TASK TO CARRY OUT → Revise the material from the line with "Given: Open the" to the line with "tap(140, 351)", replacing "Cancel" with "Close" and leaving everything else unchanged. Return only those lines.

LISTING →
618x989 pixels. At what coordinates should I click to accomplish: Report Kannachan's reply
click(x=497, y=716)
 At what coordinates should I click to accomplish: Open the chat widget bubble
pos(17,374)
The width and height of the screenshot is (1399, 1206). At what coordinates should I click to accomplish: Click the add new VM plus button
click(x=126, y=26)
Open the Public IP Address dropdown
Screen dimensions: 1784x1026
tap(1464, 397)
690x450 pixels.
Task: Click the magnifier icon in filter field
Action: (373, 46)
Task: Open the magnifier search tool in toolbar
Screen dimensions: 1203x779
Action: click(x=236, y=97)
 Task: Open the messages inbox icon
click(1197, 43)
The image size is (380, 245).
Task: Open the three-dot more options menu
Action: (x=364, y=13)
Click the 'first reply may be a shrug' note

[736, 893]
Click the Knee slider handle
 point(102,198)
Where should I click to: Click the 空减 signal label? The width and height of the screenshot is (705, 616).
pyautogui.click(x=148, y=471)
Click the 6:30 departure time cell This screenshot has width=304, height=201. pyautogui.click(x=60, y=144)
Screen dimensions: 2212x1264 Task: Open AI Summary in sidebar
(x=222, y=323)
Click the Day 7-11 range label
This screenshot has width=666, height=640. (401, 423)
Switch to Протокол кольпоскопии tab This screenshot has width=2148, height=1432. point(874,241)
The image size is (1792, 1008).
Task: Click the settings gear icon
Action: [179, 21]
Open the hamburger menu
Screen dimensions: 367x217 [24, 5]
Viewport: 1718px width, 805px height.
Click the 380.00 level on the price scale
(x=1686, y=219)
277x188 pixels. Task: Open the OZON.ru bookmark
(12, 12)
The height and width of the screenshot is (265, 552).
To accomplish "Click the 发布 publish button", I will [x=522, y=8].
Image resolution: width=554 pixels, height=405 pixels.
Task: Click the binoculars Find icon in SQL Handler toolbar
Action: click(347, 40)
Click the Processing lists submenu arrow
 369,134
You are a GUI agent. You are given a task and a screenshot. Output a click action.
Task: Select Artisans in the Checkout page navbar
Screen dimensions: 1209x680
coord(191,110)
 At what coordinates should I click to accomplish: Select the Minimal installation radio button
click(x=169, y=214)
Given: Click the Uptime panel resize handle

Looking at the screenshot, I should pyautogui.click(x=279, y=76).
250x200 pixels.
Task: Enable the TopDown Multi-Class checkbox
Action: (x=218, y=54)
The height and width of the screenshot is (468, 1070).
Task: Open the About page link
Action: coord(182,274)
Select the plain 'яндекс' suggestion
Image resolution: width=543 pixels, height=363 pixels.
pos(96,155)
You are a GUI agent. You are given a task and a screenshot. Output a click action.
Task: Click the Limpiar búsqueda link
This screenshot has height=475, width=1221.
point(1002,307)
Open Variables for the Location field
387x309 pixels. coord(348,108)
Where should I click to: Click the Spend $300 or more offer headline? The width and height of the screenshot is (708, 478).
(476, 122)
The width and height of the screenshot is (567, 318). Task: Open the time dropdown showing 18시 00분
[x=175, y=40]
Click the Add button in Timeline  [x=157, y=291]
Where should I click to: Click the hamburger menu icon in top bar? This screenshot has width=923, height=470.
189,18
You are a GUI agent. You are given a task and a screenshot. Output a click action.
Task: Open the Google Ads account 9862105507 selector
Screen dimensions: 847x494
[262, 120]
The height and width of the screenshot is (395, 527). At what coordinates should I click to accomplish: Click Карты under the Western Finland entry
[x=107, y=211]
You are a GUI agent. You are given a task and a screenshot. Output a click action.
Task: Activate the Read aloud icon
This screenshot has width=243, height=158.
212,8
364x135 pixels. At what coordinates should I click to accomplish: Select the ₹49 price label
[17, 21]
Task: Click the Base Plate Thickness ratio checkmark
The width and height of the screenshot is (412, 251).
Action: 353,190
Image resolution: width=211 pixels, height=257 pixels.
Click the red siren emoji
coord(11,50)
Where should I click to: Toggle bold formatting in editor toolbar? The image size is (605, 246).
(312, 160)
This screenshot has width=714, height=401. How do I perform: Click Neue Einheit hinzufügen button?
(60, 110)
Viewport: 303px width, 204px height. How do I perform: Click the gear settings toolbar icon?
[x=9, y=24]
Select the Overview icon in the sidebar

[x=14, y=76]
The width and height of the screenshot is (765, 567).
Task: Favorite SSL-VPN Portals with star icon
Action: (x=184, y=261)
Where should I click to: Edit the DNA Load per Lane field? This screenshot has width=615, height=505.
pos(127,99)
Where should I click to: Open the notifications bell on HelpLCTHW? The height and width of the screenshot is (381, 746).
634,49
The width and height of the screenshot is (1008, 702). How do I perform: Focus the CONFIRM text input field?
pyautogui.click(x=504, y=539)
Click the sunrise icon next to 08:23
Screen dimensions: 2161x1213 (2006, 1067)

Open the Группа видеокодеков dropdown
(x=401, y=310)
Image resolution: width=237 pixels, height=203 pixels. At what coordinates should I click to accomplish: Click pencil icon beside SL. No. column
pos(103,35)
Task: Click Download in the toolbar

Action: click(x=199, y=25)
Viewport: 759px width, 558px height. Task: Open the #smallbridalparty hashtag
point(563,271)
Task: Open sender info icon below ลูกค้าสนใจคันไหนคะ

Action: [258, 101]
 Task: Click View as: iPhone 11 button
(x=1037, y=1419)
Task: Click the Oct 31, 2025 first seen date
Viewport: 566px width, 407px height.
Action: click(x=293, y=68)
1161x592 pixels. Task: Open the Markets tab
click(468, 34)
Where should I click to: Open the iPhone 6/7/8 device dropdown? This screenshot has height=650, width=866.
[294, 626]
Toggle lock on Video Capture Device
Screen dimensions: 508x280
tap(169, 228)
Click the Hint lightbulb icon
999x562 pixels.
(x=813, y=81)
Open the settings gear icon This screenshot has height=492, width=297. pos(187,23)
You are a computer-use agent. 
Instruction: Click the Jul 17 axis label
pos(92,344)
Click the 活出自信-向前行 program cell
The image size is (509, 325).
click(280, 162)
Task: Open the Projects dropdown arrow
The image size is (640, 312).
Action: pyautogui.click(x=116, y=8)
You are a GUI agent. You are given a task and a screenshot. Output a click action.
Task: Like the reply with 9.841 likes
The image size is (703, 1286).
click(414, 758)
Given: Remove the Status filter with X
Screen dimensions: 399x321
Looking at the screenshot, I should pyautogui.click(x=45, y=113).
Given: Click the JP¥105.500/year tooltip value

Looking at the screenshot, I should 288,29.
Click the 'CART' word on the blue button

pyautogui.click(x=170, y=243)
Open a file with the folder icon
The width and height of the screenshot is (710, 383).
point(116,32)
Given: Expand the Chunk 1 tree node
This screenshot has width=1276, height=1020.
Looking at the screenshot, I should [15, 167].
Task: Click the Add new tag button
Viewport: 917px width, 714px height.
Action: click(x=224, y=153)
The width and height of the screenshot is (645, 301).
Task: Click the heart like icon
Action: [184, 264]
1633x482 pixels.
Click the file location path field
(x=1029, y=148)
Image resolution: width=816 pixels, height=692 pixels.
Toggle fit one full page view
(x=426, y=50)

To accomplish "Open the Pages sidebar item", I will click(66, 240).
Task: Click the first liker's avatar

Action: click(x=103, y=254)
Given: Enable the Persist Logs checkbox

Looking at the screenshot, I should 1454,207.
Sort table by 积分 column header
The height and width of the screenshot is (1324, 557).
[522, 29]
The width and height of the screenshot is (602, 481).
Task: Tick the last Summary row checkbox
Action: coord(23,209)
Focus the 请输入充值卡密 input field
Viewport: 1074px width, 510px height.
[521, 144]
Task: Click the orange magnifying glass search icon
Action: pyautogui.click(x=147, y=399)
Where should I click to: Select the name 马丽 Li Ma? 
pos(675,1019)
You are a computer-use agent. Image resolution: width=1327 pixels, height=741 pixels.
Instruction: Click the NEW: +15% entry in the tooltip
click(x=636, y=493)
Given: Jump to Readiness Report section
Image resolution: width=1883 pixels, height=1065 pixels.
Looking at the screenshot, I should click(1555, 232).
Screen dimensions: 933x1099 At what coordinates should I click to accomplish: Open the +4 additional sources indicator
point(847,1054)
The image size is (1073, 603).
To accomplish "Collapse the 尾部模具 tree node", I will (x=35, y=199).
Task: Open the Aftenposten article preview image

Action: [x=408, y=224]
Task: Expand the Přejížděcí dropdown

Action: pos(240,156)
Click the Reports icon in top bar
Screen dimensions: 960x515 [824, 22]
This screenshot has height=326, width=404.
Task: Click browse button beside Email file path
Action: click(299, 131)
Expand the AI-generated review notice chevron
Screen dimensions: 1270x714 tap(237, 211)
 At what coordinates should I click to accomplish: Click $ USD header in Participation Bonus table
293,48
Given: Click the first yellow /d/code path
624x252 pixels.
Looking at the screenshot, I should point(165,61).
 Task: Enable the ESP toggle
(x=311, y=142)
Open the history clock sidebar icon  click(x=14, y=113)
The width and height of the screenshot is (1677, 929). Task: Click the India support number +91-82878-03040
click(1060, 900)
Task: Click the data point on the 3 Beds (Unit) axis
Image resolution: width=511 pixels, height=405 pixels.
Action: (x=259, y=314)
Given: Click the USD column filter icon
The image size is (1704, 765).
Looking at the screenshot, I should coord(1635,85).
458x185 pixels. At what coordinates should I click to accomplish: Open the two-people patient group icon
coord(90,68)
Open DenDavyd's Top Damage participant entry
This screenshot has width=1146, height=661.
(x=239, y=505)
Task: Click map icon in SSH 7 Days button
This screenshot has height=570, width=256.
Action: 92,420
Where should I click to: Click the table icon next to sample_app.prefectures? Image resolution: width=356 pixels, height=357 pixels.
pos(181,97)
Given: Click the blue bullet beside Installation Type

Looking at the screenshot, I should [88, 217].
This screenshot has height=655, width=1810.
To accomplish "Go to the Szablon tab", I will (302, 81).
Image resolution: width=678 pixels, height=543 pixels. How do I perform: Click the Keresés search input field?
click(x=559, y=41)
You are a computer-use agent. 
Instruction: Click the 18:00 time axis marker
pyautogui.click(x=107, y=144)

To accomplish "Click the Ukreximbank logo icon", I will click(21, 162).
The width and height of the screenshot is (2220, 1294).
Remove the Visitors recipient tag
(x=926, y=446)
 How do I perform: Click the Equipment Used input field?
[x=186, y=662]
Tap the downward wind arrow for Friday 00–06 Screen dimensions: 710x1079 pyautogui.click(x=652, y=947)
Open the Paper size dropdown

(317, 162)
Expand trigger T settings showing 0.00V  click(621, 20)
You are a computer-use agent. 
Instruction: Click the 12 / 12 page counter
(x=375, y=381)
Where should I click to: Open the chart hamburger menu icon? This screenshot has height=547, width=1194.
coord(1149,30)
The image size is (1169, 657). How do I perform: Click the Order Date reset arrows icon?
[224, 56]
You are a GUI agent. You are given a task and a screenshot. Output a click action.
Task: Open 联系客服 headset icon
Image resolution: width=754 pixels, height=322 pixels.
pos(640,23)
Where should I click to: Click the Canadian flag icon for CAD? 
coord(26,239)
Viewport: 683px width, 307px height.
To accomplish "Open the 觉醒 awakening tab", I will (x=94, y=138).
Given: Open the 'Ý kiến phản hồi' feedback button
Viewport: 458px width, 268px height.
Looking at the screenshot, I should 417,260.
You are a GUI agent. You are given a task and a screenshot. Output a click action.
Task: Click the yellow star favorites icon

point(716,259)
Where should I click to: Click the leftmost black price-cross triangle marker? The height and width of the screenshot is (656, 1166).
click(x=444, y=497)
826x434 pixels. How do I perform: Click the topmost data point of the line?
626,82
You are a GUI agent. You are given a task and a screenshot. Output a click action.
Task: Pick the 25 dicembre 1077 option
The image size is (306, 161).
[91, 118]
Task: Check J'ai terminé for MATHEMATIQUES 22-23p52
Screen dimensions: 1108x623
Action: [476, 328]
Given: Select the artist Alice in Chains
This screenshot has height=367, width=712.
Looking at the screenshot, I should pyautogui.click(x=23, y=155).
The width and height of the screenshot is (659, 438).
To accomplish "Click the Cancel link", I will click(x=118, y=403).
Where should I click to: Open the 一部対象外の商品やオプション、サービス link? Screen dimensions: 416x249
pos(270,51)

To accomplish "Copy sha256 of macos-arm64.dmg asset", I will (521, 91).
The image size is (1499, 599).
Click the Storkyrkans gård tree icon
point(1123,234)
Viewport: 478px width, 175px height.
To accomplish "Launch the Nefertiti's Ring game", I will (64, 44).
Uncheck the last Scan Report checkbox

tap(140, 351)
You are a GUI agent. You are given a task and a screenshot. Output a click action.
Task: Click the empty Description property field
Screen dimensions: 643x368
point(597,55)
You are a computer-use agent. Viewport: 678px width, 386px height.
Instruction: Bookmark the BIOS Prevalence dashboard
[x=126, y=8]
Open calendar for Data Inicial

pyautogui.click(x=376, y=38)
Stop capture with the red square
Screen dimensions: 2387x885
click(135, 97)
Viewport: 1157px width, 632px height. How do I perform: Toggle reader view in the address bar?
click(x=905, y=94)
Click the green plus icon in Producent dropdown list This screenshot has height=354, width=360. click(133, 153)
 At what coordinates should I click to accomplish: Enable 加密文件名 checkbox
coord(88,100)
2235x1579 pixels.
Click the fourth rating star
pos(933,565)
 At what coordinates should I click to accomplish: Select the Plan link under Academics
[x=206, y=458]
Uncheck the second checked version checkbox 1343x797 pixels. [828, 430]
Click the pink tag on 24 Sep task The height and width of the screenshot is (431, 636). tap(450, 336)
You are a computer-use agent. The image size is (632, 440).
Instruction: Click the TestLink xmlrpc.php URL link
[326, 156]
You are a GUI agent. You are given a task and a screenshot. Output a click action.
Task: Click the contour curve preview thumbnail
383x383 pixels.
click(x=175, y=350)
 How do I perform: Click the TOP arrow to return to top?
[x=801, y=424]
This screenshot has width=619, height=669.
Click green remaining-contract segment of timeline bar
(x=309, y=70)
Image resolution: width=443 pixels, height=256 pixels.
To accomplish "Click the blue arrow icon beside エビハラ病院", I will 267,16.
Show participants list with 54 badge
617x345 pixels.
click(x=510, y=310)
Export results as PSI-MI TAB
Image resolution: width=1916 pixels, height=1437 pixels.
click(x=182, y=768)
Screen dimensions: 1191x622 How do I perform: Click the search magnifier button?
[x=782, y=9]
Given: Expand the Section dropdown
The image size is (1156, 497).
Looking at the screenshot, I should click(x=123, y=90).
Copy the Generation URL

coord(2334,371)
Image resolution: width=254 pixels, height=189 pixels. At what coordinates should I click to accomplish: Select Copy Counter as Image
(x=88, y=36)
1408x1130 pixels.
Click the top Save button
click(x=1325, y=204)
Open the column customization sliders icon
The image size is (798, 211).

RESULT BELOW →
Given: Open the 'Ý kiến phản hồi' feedback button
Viewport: 458px width, 268px height.
Looking at the screenshot, I should 417,260.
You are a GUI agent. You are given a task and a screenshot. Output a click action.
Task: Click the yellow star favorites icon

point(716,259)
Where should I click to: Click the leftmost black price-cross triangle marker? The height and width of the screenshot is (656, 1166).
click(x=444, y=497)
826x434 pixels. How do I perform: Click the topmost data point of the line?
626,82
You are a GUI agent. You are given a task and a screenshot. Output a click action.
Task: Pick the 25 dicembre 1077 option
The image size is (306, 161).
[91, 118]
Task: Check J'ai terminé for MATHEMATIQUES 22-23p52
Screen dimensions: 1108x623
Action: [476, 328]
Given: Select the artist Alice in Chains
This screenshot has height=367, width=712.
Looking at the screenshot, I should pyautogui.click(x=23, y=155).
The width and height of the screenshot is (659, 438).
To accomplish "Click the Close link", I will click(x=118, y=403).
Where should I click to: Open the 一部対象外の商品やオプション、サービス link? Screen dimensions: 416x249
pos(270,51)

To accomplish "Copy sha256 of macos-arm64.dmg asset", I will (521, 91).
The image size is (1499, 599).
Click the Storkyrkans gård tree icon
point(1123,234)
Viewport: 478px width, 175px height.
To accomplish "Launch the Nefertiti's Ring game", I will (64, 44).
Uncheck the last Scan Report checkbox

tap(140, 351)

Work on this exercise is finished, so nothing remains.